Saved entries:

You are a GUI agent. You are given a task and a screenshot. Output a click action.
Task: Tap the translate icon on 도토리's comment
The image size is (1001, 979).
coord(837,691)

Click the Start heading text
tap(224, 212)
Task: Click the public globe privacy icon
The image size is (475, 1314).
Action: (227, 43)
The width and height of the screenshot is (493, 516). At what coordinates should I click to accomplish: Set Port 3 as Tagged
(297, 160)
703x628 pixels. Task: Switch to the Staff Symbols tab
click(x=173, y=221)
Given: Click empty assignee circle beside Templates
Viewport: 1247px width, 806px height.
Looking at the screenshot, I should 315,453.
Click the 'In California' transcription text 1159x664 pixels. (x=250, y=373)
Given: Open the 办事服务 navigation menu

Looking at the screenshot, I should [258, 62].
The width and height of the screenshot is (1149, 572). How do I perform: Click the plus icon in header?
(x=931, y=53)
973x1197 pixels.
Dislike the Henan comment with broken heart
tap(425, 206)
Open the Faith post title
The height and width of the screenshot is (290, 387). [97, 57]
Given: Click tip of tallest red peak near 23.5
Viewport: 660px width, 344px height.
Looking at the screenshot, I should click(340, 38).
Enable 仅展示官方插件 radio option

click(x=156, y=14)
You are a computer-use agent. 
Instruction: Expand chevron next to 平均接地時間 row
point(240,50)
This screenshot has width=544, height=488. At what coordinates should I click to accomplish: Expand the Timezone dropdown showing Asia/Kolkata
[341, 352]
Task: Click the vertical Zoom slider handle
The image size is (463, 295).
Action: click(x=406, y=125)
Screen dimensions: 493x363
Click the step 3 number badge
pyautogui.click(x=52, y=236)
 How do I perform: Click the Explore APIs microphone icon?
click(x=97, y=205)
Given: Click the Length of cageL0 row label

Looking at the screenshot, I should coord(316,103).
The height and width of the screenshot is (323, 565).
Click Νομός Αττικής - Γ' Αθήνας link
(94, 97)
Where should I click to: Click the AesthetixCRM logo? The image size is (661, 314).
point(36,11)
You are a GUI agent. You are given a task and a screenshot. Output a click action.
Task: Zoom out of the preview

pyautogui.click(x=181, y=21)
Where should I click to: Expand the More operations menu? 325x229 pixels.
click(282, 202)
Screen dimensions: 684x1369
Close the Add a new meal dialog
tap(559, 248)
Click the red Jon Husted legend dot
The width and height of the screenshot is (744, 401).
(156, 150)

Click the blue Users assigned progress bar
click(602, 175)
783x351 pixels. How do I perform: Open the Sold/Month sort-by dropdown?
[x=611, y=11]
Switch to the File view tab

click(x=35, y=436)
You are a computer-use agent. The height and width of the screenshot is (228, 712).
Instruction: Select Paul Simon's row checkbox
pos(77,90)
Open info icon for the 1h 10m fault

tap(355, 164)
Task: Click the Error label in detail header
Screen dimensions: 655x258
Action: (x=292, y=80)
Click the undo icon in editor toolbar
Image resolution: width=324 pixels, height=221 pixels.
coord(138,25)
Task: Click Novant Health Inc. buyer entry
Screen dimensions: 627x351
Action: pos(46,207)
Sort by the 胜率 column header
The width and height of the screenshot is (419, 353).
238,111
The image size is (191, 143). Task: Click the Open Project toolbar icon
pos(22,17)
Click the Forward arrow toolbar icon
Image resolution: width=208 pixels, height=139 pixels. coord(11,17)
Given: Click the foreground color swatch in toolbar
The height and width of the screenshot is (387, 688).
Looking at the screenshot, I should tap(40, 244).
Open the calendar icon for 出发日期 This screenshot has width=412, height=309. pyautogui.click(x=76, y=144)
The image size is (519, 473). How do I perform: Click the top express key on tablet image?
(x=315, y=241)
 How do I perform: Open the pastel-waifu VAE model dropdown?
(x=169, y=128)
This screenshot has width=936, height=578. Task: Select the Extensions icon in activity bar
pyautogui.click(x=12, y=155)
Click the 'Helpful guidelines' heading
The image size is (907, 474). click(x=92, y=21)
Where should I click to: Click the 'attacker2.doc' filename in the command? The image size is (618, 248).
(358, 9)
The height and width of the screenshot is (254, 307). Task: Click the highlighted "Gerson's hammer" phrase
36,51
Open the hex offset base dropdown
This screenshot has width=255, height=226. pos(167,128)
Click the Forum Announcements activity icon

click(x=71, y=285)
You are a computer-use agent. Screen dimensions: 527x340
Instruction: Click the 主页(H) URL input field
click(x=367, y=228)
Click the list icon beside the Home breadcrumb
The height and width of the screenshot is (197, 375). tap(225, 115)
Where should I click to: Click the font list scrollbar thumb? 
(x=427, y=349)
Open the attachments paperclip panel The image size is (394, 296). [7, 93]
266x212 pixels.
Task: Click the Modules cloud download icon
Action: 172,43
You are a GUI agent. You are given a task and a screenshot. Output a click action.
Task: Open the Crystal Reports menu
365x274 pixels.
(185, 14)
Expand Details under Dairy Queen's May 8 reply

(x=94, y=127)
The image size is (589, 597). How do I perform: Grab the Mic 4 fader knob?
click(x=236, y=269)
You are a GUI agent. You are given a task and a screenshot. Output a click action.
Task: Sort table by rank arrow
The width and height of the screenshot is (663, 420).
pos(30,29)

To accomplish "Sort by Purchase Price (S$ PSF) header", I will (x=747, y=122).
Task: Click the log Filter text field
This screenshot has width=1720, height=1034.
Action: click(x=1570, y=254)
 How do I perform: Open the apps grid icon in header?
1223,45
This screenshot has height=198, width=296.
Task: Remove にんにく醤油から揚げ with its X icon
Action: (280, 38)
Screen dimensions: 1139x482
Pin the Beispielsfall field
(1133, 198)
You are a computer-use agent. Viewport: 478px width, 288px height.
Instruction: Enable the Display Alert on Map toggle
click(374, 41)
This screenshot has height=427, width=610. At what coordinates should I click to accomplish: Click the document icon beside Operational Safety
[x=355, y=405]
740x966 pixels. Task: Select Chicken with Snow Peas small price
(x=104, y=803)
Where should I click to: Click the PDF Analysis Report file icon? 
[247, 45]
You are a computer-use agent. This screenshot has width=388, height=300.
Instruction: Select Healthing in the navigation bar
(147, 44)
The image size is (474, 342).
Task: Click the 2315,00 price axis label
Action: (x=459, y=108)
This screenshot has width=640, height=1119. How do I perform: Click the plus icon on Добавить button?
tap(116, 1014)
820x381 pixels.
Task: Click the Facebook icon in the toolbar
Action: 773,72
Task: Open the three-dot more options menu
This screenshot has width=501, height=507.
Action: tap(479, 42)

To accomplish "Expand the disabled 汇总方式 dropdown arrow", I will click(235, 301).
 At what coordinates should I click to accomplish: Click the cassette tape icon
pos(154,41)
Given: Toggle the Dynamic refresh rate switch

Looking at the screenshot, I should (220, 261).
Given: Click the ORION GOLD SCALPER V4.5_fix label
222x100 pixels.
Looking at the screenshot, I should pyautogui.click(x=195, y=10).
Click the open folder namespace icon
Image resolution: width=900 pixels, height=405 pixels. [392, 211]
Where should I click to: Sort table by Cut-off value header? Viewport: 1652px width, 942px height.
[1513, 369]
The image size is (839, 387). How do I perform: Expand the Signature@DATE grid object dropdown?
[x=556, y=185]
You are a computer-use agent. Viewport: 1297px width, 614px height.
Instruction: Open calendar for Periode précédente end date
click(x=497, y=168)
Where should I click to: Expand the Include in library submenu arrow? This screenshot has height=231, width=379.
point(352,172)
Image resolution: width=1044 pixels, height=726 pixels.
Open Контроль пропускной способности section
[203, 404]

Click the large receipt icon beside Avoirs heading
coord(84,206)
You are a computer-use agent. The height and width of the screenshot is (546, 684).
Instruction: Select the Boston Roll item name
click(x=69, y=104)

THE TASK:
Only the lines above starting with the one with "Task: Open the Crystal Reports menu" and going through the one with "Task: Sort table by rank arrow" are to be copied, word for word and with both ends kept.

ANSWER TO THIS TASK:
Task: Open the Crystal Reports menu
365x274 pixels.
(185, 14)
Expand Details under Dairy Queen's May 8 reply

(x=94, y=127)
The image size is (589, 597). How do I perform: Grab the Mic 4 fader knob?
click(x=236, y=269)
You are a GUI agent. You are given a task and a screenshot. Output a click action.
Task: Sort table by rank arrow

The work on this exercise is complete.